I rischi non voluti di una Roma lenta e pesante
La sabbia nella clessidra continua a scorrere e la questione più importante del calciomercato della Roma ancora non è stata risolta: i giallorossi hanno disputato tutte le amichevoli del loro programma senza l’ormai famigerato esterno sinistro di piede destro, il quale sarà costretto - quando e se arriverà - a scendere in campo con i nuovi compagni direttamente in una gara ufficiale. Non che questo sia in assoluto un problema insormontabile - per informazioni, rivolgersi, per esempio, a Donyell Malen -, ma non si può non rimanere dubbiosi dal fatto che ciò accada dopo ormai più di un anno in cui ai giallorossi manca un profilo simile, a prescindere dal fatto che l’allenatore lo stia richiedendo.
Pur con ancora due settimane di mercato a disposizione - quelle due settimane in cui, tra l’altro, si concentra la maggior parte delle operazioni e nelle quali c’è sempre la possibilità di arrivare a nomi neanche ipotizzabili prima - le perplessità sulla gestione di questo aspetto sono abbastanza chiare. Il problema non è tanto non aver individuato un profilo esatto, perché, banalmente, ne sono stati trattati diversi, quanto quello di non essere riusciti a prenderne alcuno per una lentezza operativa impossibile da non notare. Giusto non cedere a condizioni che non si vogliono sostenere, altrettanto corretto sarebbe, probabilmente, rendersi conto che quelle condizioni - imposte da chi vende, che spesso e volentieri non ha bisogno di doverlo fare - difficilmente cambieranno e che o si lascia stare, o si accetta un compromesso per portare a casa l’obiettivo.
Una scarsa agilità di movimenti che - contrariamente a quanto la vulgata, influenzata da eventi ormai invecchiati come gli arrivi a sorpresa di Tiago Pinto e, soprattutto, di José Mourinho - è sempre stata una caratteristica di questa reggenza della Roma, e che si sperava fosse migliorata da una gestione sportiva totalmente in mano all’allenatore. Niente da fare, e allora bisogna chiedersi se è un problema che va risolto ai piani altissimi - il presidente, che, pur essendo distante fisicamente dalla Roma, sembra volersi comportare come un padre padrone tipico della Serie A - o a quelli intermedi - il nuovo CEO Galantic, unico elemento di discontinuità rispetto al gruppo tecnico guidato da Gasperini.

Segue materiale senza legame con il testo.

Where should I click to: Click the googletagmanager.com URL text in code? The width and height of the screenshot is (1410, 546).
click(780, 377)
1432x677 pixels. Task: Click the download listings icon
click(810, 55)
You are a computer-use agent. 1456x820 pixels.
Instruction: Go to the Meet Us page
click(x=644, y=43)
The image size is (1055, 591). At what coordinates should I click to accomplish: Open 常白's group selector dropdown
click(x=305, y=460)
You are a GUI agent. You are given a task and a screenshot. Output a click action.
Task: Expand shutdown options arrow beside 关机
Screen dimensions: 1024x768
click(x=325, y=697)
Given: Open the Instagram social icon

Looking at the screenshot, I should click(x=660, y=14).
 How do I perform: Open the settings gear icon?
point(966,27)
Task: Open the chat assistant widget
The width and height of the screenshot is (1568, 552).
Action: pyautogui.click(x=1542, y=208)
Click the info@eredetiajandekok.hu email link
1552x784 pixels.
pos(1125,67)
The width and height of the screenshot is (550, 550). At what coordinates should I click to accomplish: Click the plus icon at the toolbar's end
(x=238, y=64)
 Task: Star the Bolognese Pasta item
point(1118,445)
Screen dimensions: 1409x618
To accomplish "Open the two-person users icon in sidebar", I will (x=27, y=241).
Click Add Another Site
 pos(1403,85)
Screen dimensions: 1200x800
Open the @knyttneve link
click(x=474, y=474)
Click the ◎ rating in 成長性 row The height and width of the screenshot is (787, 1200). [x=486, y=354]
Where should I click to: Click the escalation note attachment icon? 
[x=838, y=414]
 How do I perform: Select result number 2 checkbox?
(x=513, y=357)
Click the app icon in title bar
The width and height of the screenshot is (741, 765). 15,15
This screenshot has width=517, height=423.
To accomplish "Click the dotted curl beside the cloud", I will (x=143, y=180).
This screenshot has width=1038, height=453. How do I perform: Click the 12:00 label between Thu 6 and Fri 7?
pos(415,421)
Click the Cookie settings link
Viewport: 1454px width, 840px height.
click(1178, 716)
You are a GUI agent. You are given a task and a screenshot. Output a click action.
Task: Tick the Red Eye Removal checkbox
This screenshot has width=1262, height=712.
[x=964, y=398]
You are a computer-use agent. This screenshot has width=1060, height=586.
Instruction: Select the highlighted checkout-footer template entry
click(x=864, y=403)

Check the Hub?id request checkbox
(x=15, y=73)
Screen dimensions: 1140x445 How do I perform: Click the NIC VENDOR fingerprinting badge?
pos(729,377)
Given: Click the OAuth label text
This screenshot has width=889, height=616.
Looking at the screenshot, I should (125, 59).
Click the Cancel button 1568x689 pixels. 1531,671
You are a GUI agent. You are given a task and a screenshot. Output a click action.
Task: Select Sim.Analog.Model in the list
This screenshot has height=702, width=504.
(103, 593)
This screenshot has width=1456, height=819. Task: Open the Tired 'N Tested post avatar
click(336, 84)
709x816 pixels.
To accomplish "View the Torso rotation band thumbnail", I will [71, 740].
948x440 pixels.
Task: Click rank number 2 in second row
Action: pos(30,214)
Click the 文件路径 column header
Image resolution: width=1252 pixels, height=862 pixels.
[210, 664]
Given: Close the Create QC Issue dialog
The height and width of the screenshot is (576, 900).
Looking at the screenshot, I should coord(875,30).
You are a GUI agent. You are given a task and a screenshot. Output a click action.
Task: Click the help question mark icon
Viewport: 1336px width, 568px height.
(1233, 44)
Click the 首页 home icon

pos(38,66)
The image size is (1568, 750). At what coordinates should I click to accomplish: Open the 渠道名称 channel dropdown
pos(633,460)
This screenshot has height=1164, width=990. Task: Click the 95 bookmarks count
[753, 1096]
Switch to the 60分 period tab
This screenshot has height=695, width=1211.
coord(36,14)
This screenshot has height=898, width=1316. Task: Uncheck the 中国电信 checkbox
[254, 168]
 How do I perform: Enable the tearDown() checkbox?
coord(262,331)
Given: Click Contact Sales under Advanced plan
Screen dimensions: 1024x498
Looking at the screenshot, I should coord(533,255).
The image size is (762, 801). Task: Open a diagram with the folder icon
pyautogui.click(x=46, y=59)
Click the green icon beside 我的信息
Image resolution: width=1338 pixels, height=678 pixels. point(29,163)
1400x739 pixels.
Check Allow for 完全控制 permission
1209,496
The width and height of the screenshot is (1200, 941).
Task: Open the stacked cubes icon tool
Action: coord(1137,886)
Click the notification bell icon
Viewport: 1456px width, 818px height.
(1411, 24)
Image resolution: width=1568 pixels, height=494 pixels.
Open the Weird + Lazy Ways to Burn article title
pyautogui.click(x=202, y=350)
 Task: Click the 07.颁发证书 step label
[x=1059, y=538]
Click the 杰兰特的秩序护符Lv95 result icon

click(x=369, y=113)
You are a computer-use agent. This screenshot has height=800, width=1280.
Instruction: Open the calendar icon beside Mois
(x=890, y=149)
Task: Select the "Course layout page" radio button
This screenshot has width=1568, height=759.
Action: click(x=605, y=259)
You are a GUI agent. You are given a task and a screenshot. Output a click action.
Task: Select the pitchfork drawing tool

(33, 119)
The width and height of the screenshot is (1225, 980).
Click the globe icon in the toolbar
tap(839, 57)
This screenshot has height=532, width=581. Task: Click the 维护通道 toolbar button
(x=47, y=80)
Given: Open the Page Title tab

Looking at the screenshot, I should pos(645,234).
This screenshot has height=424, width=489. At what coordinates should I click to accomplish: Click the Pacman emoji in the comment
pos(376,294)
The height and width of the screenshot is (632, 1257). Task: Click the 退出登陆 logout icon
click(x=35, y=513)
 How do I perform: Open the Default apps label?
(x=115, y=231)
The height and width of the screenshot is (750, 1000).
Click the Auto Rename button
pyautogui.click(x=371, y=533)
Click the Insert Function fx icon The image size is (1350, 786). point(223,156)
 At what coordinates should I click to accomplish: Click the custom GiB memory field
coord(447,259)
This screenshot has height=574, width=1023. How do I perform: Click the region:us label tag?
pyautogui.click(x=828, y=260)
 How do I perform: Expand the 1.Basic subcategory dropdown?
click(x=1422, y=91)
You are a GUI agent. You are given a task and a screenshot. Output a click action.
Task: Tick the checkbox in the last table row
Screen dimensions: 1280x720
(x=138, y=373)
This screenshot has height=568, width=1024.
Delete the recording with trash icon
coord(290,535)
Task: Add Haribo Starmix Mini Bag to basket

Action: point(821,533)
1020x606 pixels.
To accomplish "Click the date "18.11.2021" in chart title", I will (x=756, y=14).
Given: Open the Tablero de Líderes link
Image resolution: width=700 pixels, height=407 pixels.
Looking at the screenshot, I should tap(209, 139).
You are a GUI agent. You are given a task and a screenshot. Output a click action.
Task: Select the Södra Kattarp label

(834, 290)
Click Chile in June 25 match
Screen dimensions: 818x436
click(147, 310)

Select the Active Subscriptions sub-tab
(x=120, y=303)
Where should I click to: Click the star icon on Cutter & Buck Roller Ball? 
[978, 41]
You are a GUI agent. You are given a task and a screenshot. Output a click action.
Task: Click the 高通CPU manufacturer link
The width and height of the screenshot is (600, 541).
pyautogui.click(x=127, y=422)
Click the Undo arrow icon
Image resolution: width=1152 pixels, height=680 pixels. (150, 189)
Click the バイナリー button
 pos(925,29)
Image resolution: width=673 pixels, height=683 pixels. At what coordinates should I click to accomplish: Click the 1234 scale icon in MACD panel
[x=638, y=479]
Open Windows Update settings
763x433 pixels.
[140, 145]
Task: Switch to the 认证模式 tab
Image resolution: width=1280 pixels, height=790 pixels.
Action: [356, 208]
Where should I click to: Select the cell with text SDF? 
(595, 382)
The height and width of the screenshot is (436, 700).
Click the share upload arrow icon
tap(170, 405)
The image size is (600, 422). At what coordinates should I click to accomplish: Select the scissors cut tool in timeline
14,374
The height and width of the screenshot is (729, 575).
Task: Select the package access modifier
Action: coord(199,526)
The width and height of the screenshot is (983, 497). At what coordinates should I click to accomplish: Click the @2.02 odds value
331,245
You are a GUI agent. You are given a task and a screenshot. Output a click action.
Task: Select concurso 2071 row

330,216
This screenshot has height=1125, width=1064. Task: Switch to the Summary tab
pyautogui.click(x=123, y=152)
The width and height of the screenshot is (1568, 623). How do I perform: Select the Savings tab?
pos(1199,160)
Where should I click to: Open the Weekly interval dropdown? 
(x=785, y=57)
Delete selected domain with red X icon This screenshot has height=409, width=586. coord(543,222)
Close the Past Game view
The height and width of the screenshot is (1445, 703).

A forza di farsi domande, le risposte non arrivano e con loro neanche l’esterno sinistro. Il rischio di iniziare Roma-Fiorentina con la trequarti formata da Dybala e Soulé - equivoco tattico irrisolto ormai da 48 mesi, vale a dire da quando, schierati insieme, furono concausa di una inopinata sconfitta interna contro l’Empoli - è sempre più grosso. Non uno di quei rischi che uno deve prendersi per migliorare le cose, ma uno di quelli a cui si è costretti dalle cose non ben fatte, o fatte troppo lentamente, che diventano accettabili solo se poi in qualche modo si arriva a un risultato ottimale. E non si sta parlando dei tre punti con i viola.